What is required:
Please quote exactly the opening lines of the data, from the first line to the one where "Task: Open Telegram from the Dock" appears.

-*-*-

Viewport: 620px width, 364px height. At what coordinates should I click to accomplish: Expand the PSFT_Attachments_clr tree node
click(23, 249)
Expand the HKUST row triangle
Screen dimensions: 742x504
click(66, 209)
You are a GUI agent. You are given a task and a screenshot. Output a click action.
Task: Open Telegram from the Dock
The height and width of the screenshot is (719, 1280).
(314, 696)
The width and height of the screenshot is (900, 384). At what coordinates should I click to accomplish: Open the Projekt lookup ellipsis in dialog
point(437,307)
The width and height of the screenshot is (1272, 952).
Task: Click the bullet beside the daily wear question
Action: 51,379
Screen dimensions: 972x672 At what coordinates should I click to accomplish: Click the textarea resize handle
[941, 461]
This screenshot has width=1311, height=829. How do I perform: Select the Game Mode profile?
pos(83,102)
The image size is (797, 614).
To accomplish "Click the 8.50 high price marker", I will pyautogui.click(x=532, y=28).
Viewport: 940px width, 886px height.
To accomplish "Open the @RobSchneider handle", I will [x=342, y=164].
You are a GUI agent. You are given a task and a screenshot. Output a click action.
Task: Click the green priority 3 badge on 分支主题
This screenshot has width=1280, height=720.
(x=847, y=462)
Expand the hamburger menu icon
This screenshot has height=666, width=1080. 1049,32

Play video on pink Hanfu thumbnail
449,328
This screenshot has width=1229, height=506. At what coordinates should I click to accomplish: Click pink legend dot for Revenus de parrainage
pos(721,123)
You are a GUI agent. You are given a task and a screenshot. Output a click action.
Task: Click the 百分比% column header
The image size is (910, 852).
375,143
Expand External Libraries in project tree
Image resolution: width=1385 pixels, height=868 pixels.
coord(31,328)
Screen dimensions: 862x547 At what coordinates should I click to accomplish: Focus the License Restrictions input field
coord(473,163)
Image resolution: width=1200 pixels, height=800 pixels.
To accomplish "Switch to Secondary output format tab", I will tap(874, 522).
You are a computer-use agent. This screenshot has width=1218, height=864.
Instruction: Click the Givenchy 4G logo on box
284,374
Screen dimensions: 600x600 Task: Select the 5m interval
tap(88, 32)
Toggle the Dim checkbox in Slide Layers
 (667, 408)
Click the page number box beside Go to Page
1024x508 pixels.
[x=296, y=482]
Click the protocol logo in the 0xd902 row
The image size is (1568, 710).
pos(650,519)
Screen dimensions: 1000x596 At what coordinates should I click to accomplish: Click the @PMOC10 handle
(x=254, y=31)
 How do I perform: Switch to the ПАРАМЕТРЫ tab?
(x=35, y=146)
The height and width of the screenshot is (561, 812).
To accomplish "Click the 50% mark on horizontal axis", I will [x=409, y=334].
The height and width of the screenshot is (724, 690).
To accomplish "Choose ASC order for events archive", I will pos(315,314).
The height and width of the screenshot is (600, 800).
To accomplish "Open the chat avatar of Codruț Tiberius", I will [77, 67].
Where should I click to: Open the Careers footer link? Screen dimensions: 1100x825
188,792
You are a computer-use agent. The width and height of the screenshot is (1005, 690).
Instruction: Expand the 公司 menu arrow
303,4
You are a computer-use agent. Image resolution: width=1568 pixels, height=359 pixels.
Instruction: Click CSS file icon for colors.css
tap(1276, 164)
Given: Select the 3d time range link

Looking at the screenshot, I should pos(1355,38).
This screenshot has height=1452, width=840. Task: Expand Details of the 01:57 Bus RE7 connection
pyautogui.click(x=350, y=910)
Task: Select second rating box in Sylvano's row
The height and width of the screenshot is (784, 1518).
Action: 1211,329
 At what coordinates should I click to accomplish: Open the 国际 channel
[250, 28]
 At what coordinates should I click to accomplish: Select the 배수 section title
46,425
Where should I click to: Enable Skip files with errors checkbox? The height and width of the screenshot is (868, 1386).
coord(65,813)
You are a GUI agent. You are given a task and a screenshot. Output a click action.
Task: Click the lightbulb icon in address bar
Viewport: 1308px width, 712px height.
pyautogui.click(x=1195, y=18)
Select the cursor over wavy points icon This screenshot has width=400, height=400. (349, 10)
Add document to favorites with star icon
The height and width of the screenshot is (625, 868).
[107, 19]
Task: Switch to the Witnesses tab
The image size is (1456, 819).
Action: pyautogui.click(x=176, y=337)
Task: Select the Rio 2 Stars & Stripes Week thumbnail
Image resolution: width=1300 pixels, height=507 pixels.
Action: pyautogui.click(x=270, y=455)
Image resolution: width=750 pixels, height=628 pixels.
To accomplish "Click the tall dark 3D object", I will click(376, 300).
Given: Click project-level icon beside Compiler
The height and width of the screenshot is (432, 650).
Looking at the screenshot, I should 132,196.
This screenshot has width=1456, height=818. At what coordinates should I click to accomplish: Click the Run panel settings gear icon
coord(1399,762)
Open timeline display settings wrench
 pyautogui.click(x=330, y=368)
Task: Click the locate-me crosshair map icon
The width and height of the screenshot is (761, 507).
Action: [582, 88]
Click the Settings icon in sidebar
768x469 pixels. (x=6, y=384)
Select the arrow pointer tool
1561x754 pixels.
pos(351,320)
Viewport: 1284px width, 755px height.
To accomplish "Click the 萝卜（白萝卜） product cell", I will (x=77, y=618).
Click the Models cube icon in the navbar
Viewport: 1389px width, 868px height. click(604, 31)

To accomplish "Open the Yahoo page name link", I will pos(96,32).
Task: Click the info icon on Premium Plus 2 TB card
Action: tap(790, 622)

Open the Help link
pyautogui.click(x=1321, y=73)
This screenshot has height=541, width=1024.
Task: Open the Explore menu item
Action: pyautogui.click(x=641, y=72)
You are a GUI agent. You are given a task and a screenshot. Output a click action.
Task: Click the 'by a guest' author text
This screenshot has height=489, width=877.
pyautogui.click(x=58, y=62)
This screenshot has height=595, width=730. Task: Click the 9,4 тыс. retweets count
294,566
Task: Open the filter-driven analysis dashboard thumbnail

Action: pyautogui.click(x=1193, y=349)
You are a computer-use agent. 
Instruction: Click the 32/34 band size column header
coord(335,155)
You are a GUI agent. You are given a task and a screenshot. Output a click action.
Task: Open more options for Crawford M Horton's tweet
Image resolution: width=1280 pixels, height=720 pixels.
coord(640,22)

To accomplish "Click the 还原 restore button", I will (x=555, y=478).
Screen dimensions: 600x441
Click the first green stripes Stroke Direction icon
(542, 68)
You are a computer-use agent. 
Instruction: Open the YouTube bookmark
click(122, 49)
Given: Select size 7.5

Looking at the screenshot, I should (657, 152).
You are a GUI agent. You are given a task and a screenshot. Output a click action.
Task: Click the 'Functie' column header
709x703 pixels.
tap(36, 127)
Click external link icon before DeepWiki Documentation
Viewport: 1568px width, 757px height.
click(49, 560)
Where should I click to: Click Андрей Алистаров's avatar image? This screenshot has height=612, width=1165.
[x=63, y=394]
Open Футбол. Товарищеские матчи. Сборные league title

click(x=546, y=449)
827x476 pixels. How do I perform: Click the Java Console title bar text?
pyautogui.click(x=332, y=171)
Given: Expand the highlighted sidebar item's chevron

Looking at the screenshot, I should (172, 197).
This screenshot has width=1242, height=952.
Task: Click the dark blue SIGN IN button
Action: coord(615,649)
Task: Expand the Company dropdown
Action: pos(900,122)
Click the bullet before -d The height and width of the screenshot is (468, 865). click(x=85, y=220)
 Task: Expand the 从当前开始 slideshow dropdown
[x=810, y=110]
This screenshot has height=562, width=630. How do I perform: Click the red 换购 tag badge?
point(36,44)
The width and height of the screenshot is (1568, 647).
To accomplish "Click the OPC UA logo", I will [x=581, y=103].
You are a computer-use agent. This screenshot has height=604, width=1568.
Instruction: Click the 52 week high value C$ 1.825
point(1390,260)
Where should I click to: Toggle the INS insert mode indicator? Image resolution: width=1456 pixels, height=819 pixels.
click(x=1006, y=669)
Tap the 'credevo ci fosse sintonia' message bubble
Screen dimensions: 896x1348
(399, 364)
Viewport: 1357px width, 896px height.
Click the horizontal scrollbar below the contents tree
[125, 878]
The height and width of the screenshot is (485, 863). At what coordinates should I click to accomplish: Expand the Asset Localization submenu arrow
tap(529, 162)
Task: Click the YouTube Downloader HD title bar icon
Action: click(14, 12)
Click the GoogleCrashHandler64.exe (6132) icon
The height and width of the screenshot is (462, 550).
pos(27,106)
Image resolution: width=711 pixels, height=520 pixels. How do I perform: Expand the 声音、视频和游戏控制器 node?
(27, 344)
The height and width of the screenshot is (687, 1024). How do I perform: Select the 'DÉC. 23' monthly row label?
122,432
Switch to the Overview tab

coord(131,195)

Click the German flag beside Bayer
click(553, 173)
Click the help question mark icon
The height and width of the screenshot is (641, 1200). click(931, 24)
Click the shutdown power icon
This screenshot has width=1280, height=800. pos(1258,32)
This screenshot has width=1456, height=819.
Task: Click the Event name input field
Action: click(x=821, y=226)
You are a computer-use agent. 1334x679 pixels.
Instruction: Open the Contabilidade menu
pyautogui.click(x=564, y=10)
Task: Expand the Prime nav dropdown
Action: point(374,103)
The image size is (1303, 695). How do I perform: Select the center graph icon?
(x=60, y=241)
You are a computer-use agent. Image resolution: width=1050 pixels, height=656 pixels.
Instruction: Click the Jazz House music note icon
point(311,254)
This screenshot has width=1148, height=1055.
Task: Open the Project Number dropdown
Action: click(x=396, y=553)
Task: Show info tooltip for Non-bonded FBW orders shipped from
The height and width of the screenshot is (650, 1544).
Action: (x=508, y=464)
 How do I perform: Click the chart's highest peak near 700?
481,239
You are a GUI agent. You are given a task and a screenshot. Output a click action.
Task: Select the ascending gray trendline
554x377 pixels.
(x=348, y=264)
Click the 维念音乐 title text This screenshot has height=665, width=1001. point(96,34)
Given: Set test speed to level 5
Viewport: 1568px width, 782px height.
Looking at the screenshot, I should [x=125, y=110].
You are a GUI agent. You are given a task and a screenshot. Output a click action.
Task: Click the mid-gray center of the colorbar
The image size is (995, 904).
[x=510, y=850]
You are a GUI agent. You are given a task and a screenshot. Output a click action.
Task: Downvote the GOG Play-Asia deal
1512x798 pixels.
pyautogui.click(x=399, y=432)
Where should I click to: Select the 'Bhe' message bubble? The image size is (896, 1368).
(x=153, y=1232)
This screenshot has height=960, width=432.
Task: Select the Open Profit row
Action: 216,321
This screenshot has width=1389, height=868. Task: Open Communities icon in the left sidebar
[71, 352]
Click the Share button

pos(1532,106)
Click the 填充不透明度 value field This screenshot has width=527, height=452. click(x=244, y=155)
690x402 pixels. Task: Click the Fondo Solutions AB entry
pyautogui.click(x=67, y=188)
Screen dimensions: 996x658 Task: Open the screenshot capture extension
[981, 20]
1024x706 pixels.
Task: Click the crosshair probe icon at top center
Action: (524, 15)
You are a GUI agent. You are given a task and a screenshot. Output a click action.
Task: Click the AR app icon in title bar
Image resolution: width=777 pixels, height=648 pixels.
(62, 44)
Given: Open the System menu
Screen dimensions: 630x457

-*-*-

Task response:
Viewport: 620px width, 364px height. At what coordinates should I click to accomplish: Expand the PSFT_Attachments_clr tree node
click(23, 249)
Expand the HKUST row triangle
Screen dimensions: 742x504
click(66, 209)
You are a GUI agent. You are given a task and a screenshot. Output a click action.
Task: Open Telegram from the Dock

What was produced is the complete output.